Minneapolis heads toward disbanding police in favor of ‘relational’ approach
Several days of vicious rioting and looting that mingled with peaceful protests of the death of George Floyd, have left Minneapolis in shambles.
According to the New York Post on Thursday, at least 220 buildings were set afire during the violence. Local officials peg the damage at $55 million so far.
In one of the most ludicrous moments to emerge from the Minneapolis unrest, the Post reported that Mayor Jacob Frey will seek state and federal funding to help repair the city. “We’re going to need a really big package,” Frey said.
It’s asinine to think taxpayers outside Minnesota should do or pay anything to help fix something that is entirely the city’s fault. Floyd was killed by city police and Frey did nothing to crack down on the looters. In fact, as his city was beginning to burn, Frey’s administration was handing out masks to rioters to protect them from COVID-19, Fox News reports.
But that wasn’t the only lunacy emitted by the city hall in Minnesota’s biggest city.
While some celebrities and left-wing activists are calling for “defunding” the police, some officials in Minneapolis want to abolish the city’s police department.
Writing for Time magazine’s website Friday, City Councilman Steve Fletcher noted that the department had “a decades-long history of violence and discrimination.” Oddly, he says that the city has been resistant to repeated attempts at reforming its department, even though “most of us who are currently in office in Minneapolis ran on a platform that included police reform and accountability.” Apparently they have been stymied by the department’s brass and the police union.

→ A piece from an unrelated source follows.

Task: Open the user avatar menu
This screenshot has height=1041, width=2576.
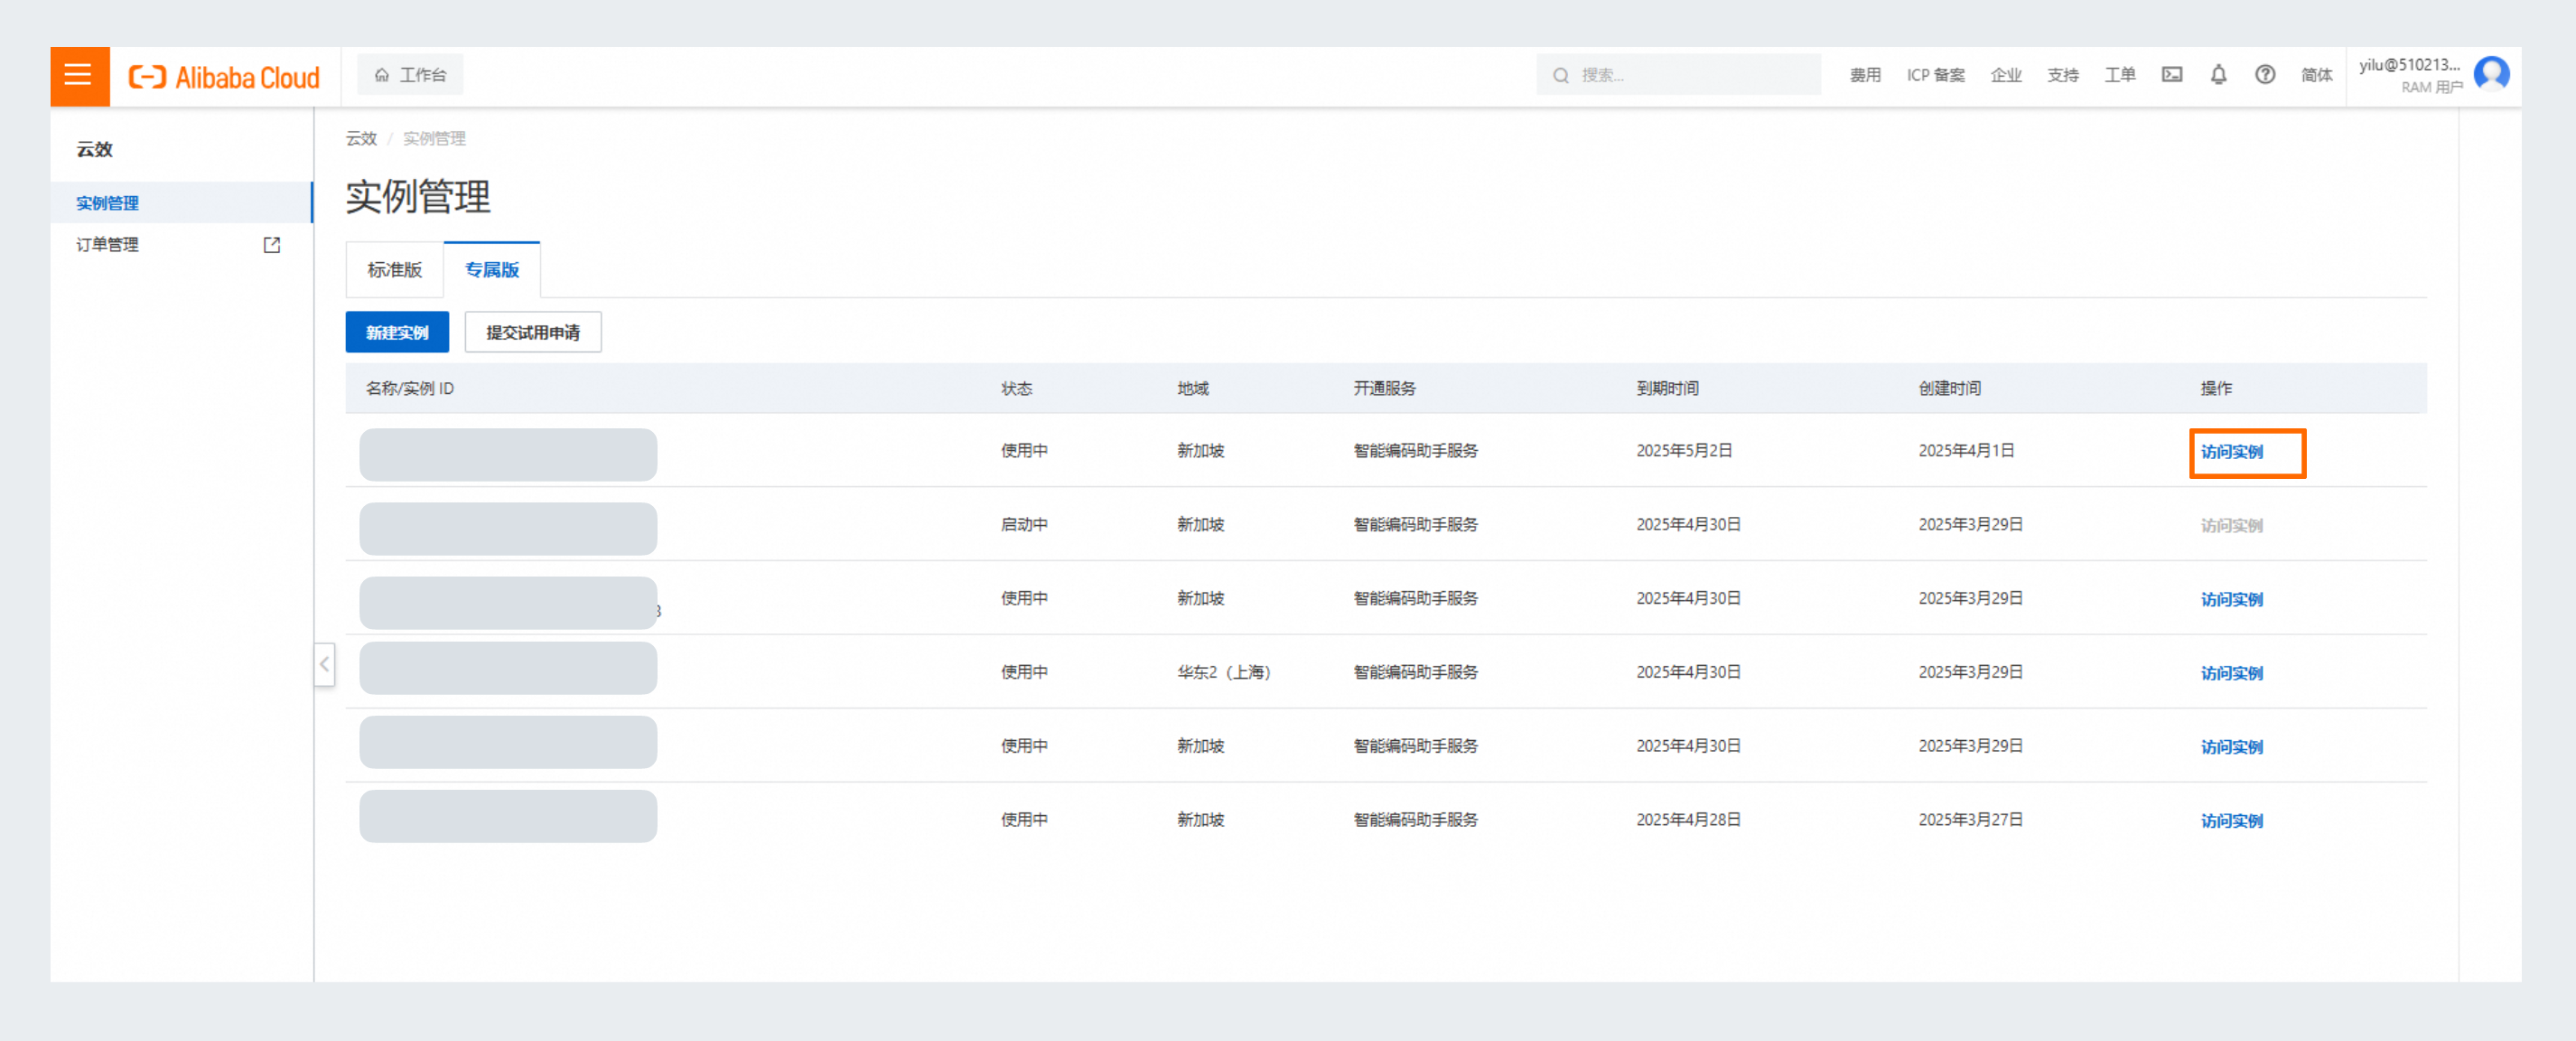Action: click(x=2491, y=74)
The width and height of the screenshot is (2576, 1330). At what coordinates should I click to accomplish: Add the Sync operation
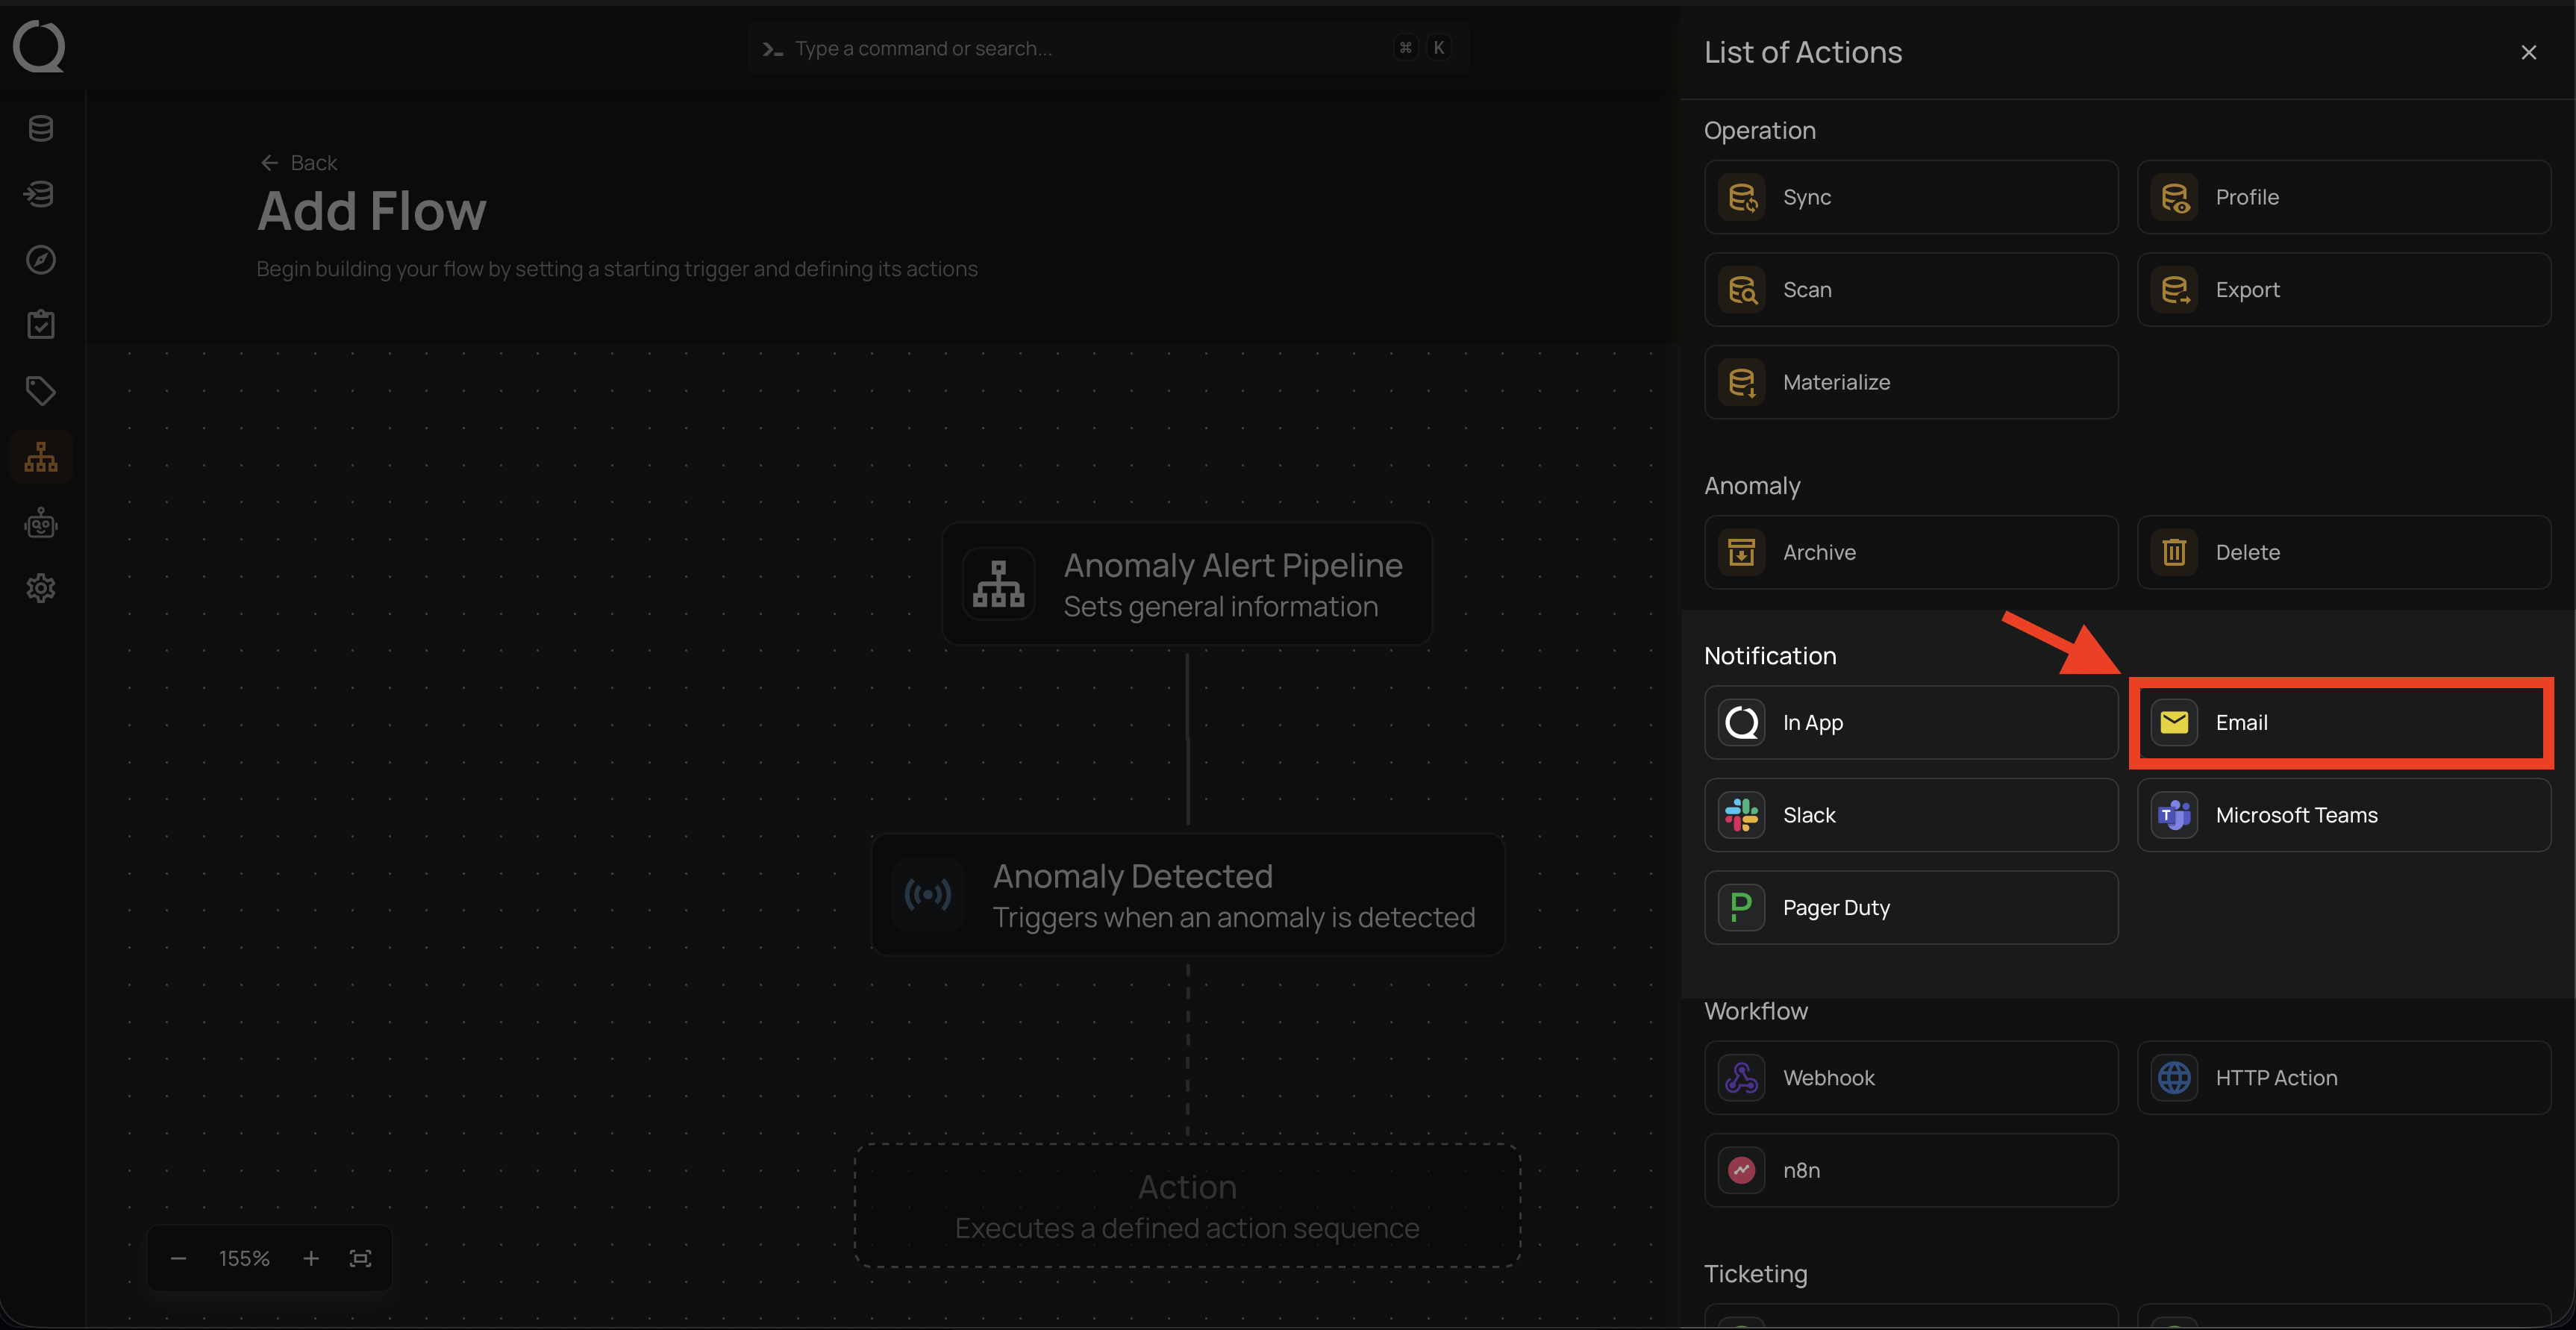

Added Fletcher, “Every member of the Minneapolis City Council has now expressed the need for dramatic structural change. I am one of many on the Council, including the Council President and the Chair of Public Safety, who are publicly supporting the call to disband our police department and start fresh with a community-oriented, non-violent public safety and outreach capacity.”
Some features of that include deploying “community-oriented street teams on weekend nights downtown to focus on de-escalation, and turning “traffic enforcement over to cameras and, potentially, our parking enforcement staff, rather than our police department.”
We have to get relational,” Fletcher concludes. “We can declare policing as we know it a thing of the past, and create a compassionate, non-violent future.”
Of course you can. And among his supporters is radical Democratic U.S. Rep. Ilhan Omar, who tweeted, “The Minneapolis Police Department has proven themselves beyond reform. It’s time to disband them and reimagine public safety in Minneapolis.”
Well, if the city adopts Fletcher’s it won’t have to reimagine what that looks like. As the councilman points out, during the riots the police retreated from protecting local businesses to defend an embattled precinct, which was burned to the ground. Yet it seems the only thing to slow the rioting was after Gov. Tim Walz activated and deployed the National Guard.
In Federalist 51 James Madison wrote, “If men were angels, no government would be necessary. If angels were to govern men, neither external nor internal controls on government would be necessary. In framing a government which is to be administered by men over men, the great difficulty lies in this: you must first enable the government to control the governed; and in the next place oblige it to control itself.”
Let’s see how long Minneapolis can control its “governed” without a police force.